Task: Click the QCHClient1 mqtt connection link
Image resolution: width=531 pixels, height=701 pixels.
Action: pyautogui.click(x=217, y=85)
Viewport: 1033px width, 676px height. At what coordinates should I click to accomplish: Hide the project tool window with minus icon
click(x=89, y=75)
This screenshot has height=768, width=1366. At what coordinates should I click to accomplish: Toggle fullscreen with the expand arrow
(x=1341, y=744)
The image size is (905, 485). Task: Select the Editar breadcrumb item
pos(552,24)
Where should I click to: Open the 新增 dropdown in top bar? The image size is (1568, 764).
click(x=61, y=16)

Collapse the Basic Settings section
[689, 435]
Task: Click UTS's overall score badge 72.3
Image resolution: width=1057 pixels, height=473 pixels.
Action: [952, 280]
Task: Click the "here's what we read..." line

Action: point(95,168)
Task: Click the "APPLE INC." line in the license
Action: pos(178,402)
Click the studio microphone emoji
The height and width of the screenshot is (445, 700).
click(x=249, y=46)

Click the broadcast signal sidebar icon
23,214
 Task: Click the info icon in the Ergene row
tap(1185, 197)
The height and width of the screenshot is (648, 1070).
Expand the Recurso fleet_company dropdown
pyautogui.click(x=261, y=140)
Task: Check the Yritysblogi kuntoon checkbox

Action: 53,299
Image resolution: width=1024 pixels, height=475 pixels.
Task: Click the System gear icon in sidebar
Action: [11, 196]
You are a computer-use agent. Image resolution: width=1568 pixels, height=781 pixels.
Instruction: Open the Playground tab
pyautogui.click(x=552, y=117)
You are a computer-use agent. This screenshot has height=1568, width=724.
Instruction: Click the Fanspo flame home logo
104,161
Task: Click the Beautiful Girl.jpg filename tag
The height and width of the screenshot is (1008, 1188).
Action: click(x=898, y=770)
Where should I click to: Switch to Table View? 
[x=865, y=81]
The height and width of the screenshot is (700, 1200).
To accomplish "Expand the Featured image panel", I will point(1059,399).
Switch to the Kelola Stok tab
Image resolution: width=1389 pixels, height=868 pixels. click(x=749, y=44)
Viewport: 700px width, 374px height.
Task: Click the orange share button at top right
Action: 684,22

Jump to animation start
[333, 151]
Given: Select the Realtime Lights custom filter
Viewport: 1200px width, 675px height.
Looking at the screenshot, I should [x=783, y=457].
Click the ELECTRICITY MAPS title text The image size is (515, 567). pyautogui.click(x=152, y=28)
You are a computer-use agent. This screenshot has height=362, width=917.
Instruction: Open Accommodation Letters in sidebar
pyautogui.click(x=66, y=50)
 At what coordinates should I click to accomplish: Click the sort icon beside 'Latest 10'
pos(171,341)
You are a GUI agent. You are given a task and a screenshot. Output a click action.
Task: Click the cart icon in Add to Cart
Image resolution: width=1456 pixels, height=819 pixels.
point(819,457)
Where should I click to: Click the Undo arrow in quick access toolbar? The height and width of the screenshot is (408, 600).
━━━━━━━━━━━━━━━━━━━━
> [Assignment]
Your response should consist of the data above, duplicated exactly.

> [Task response]
Task: Click the QCHClient1 mqtt connection link
Image resolution: width=531 pixels, height=701 pixels.
Action: pyautogui.click(x=217, y=85)
Viewport: 1033px width, 676px height. At what coordinates should I click to accomplish: Hide the project tool window with minus icon
click(x=89, y=75)
This screenshot has height=768, width=1366. At what coordinates should I click to accomplish: Toggle fullscreen with the expand arrow
(x=1341, y=744)
The image size is (905, 485). Task: Select the Editar breadcrumb item
pos(552,24)
Where should I click to: Open the 新增 dropdown in top bar? The image size is (1568, 764).
click(x=61, y=16)

Collapse the Basic Settings section
[689, 435]
Task: Click UTS's overall score badge 72.3
Image resolution: width=1057 pixels, height=473 pixels.
Action: [952, 280]
Task: Click the "here's what we read..." line

Action: point(95,168)
Task: Click the "APPLE INC." line in the license
Action: pos(178,402)
Click the studio microphone emoji
The height and width of the screenshot is (445, 700).
click(x=249, y=46)

Click the broadcast signal sidebar icon
23,214
 Task: Click the info icon in the Ergene row
tap(1185, 197)
The height and width of the screenshot is (648, 1070).
Expand the Recurso fleet_company dropdown
pyautogui.click(x=261, y=140)
Task: Check the Yritysblogi kuntoon checkbox

Action: 53,299
Image resolution: width=1024 pixels, height=475 pixels.
Task: Click the System gear icon in sidebar
Action: [11, 196]
You are a computer-use agent. Image resolution: width=1568 pixels, height=781 pixels.
Instruction: Open the Playground tab
pyautogui.click(x=552, y=117)
You are a computer-use agent. This screenshot has height=1568, width=724.
Instruction: Click the Fanspo flame home logo
104,161
Task: Click the Beautiful Girl.jpg filename tag
The height and width of the screenshot is (1008, 1188).
Action: click(x=898, y=770)
Where should I click to: Switch to Table View? 
[x=865, y=81]
The height and width of the screenshot is (700, 1200).
To accomplish "Expand the Featured image panel", I will point(1059,399).
Switch to the Kelola Stok tab
Image resolution: width=1389 pixels, height=868 pixels. click(x=749, y=44)
Viewport: 700px width, 374px height.
Task: Click the orange share button at top right
Action: 684,22

Jump to animation start
[333, 151]
Given: Select the Realtime Lights custom filter
Viewport: 1200px width, 675px height.
Looking at the screenshot, I should [x=783, y=457].
Click the ELECTRICITY MAPS title text The image size is (515, 567). pyautogui.click(x=152, y=28)
You are a computer-use agent. This screenshot has height=362, width=917.
Instruction: Open Accommodation Letters in sidebar
pyautogui.click(x=66, y=50)
 At what coordinates should I click to accomplish: Click the sort icon beside 'Latest 10'
pos(171,341)
You are a GUI agent. You are given a task and a screenshot. Output a click action.
Task: Click the cart icon in Add to Cart
Image resolution: width=1456 pixels, height=819 pixels.
point(819,457)
Where should I click to: Click the Undo arrow in quick access toolbar? The height and width of the screenshot is (408, 600).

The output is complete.